• _Task description_
Collect every line of the material below that contains the word "height", copying each one in full.

• _Word and item position data_
[BEGIN]
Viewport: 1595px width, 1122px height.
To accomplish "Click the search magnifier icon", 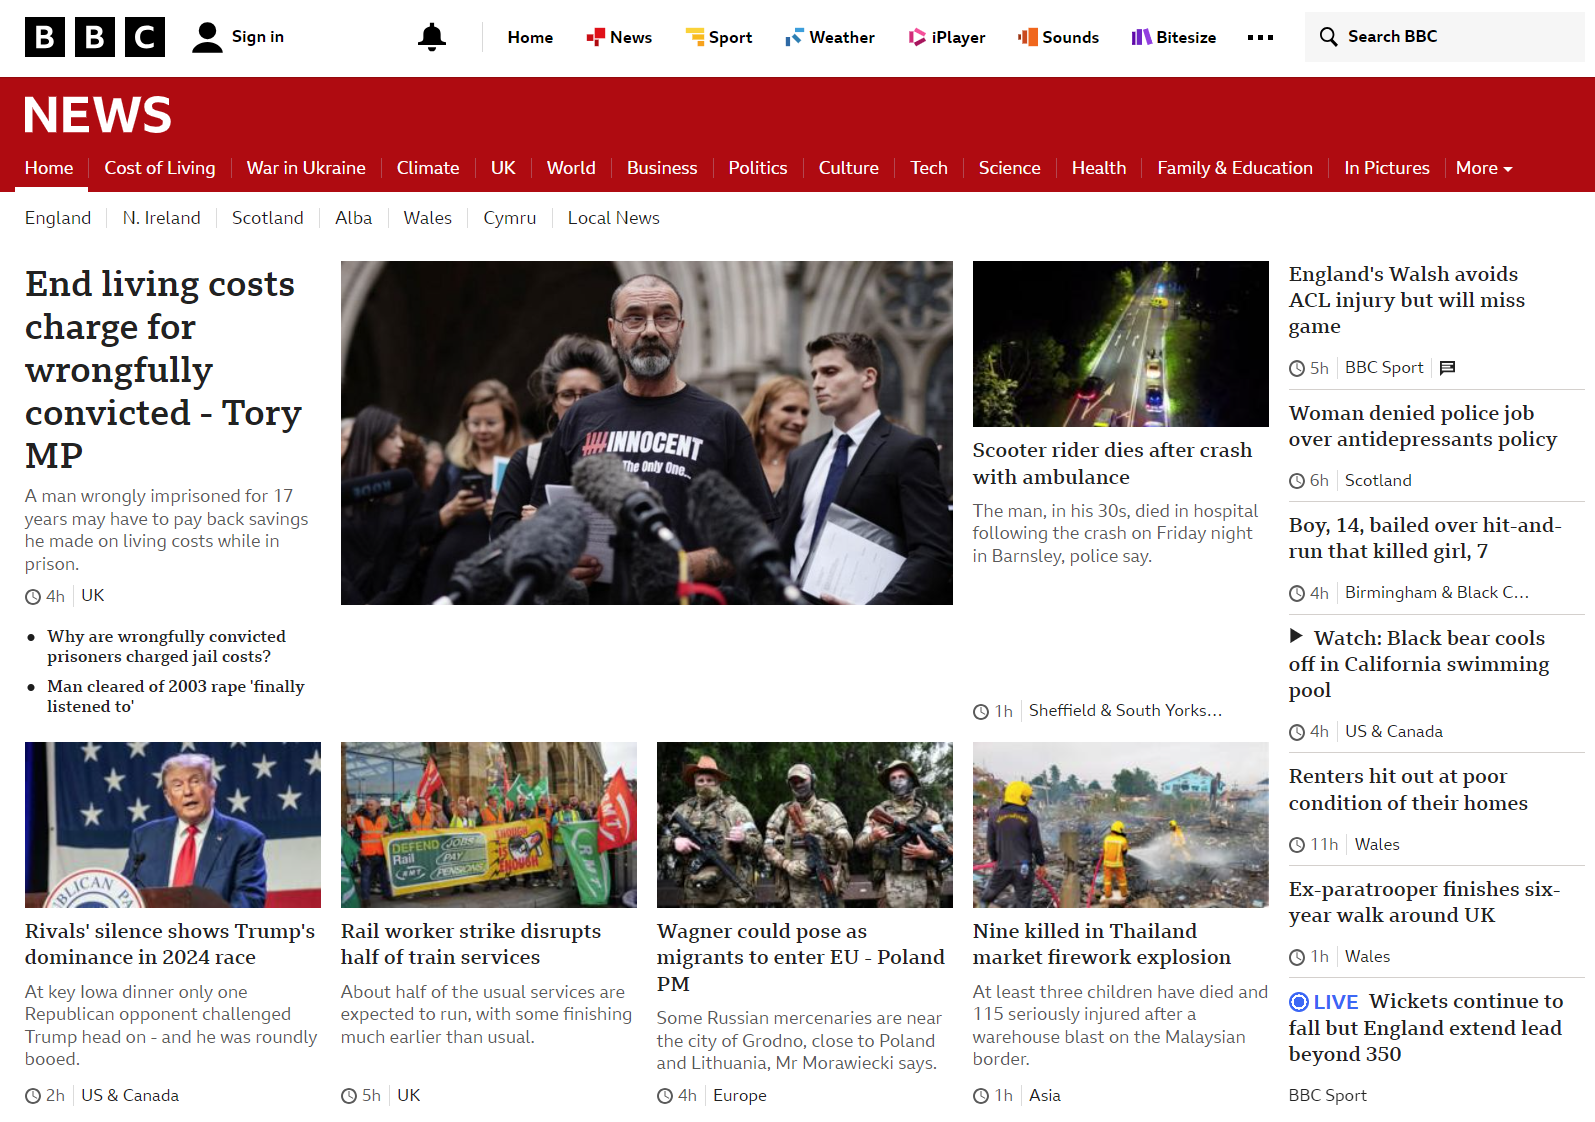I will coord(1328,37).
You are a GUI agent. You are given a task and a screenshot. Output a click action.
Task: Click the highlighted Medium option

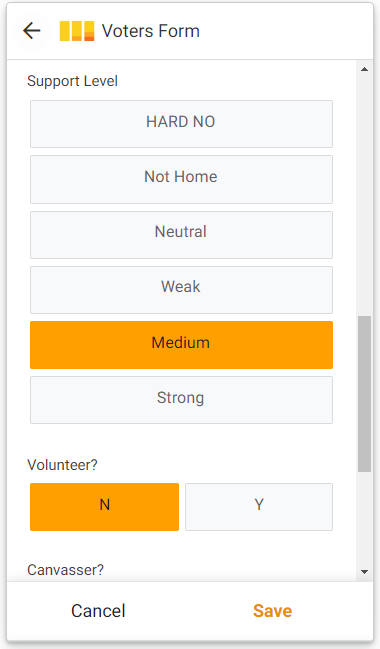coord(181,345)
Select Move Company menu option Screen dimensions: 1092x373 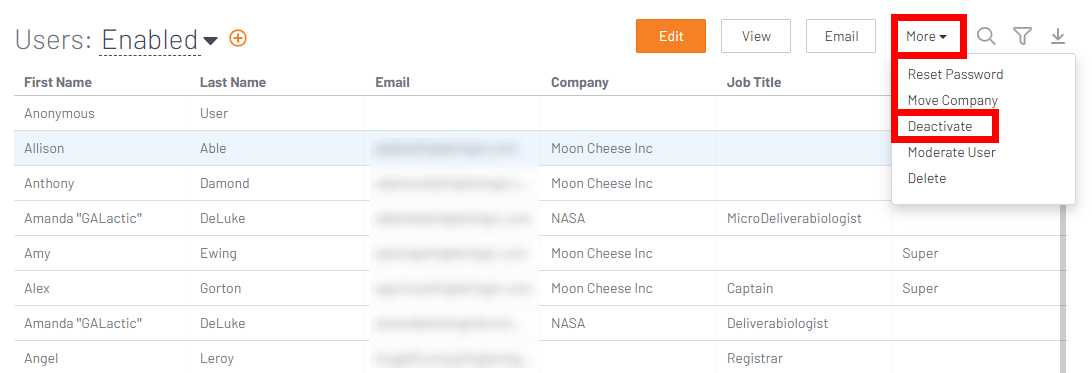pos(952,100)
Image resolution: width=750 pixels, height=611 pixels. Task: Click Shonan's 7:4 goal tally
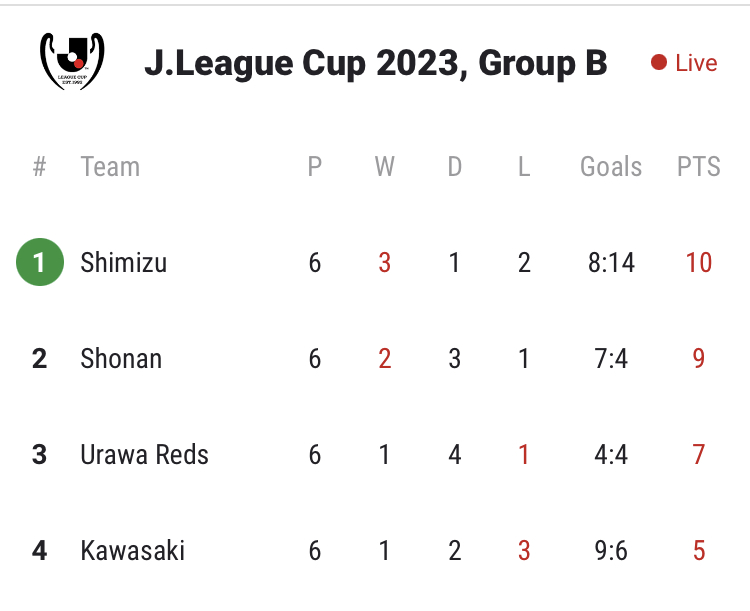tap(611, 358)
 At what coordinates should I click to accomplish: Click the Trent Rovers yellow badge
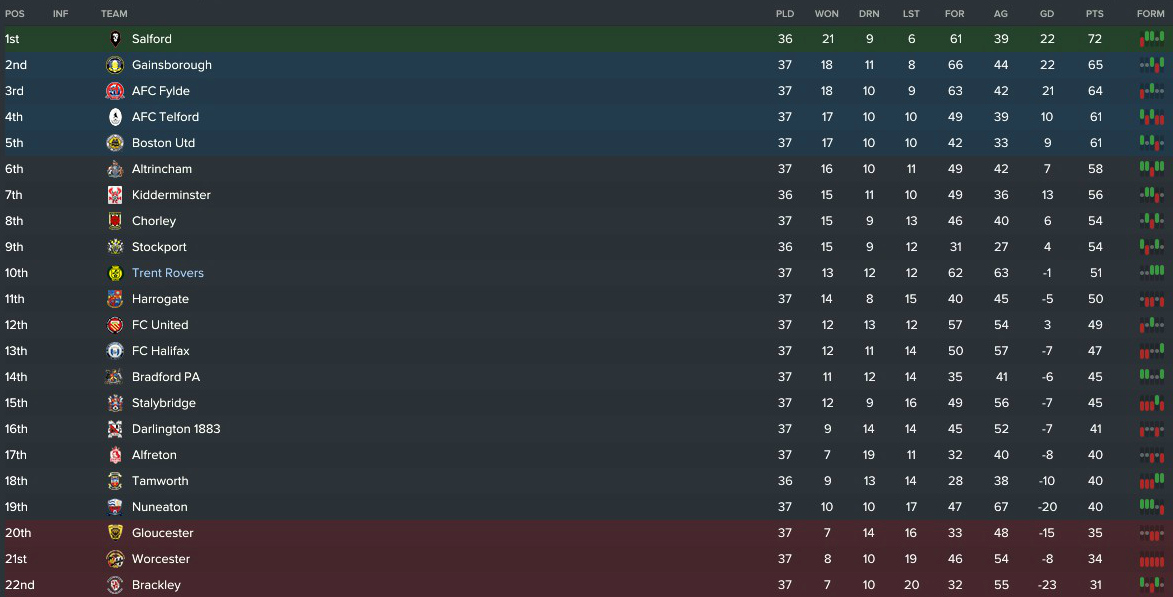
[END]
• _Exercise answer_
Viewport: 1595px width, 1122px height.
Image resolution: width=750 pixels, height=611 pixels. Task: Click Shonan's 7:4 goal tally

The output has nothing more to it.